Warning: There are SPOILERS ahead for Martin Scorsese’s “The Irishman.”
So if you’ve yet to see Robert De Niro, Al Pacino and Joe Pesci in the 209-minute long gangster epic, then please bookmark this article, click off it, turn on Netflix, and sit back and enjoy the sublime piece of filmmaking and acting.
Then return here to read whether or not Frank Sheeran actually killed Jimmy Hoffa.
With about an hour of “The Irishman” left, Robert De Niro’s Frank Sheeran shoots Al Pacino’s Jimmy Hoffa, the man he has been working with for over 15 years, in the back of the head and kills him.
After Sheeran murders Hoffa, two other men arrive at the empty house and cremate his body, leaving no trace of him, and starting the mystery over his disappearance that would capture the attention of the world for decades.
In “The Irishman,” Sheeran was told to commit the murder by Joe Pesci’s Russell Bufalino, the head of the Pennsylvania-based Bufalino crime family. Bufalino had become concerned by Hoffa’s actions and comments as he sought to become a powerful union leader again after being released from prison.
This involved Hoffa criticising and attacking other candidates and disrespecting the heads of several crime families, who were taking money out of the union’s pension fund whenever they wanted, something that Hoffa wouldn’t allow. Meanwhile, Hoffa assumed he was untouchable because of his vast, incriminating knowledge on these figures.
But did Frank Sheeran actually kill Jimmy Hoffa in real life?
Sheeran originally made this confession in Charles Brandt’s 2004 book “I Heard You Paint Houses: Frank ‘The Irishman’ Sheeran and Closing the Case on Jimmy Hoffa,” insisting he shot Hoffa in a house in Detroit. When Michigan State Police investigated the home they did find blood, but they weren’t able to link it to Hoffa.
Dan Moldea, the author of “The Hoffa Wars,” insists Sheeran didn’t murder Hoffa, though. Moldea told the Daily Beast that he even warned De Niro about making “The Irishman,” shouting at the actor when he met him, “Bob, you’re being conned.”
Sheeran’s confession has also been roundly criticized by other authors, one of whom noted that he claimed to have been involved in the murder on three other occasions, but gave different stories each time.
Instead, Moldea believes New Jersey mobster Salvatore Briguglio committed the murder of Hoffa with the assistance of his brother Gabs and Thomas Andretta. This theory is backed up by Philip Moscato Jr, the son of New Jersey crime family boss Philip Moscato Sr.
The trio worked closely with Anthony Provenzano, the Vice President of a New Jersey Teamsters union who was having huge issues with Hoffa before his death. Provenzano is believed to have asked for Bufalino’s blessing before ordering the death of Hoffa. Salvataro Briguglio was murdered on March 21, 1978, on Mulberry St. in Little Italy, New York, while Provenzano died of heart failure aged 71 on Dec. 12, 1988.
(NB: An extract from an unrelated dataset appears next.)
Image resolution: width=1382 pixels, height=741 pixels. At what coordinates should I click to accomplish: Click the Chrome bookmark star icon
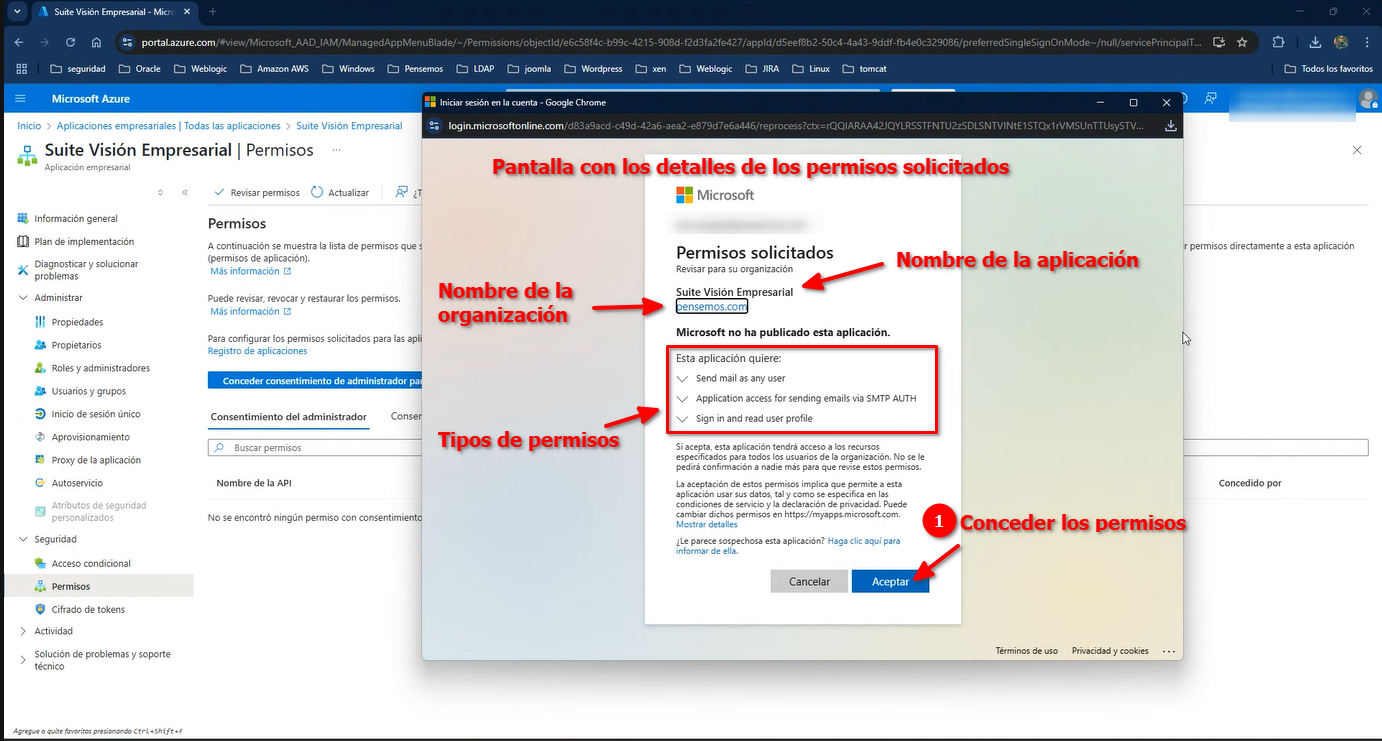pos(1242,43)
Provenzano is played by Stephen Graham in “The Irishman,” while Briguglio is also in the movie, portrayed by Louis Cancelmi. In fact, Briguglio is actually in the front seat of the car, with Hoffa’s foster son Chuckie O’Brien, which takes Sheeran and Hoffa to the house where the murder was done.
If it actually unfolded that way is clearly very much up for debate. It’s widely agreed, though, that Sheeran was in Detroit on the day Hoffa disappeared, that his account of the events in the hours and minutes leading up to it are likely true, and he might have even had a small part to play in setting it up. Other than that, though, his role in actually murdering Hoffa has been greatly exaggerated … probably.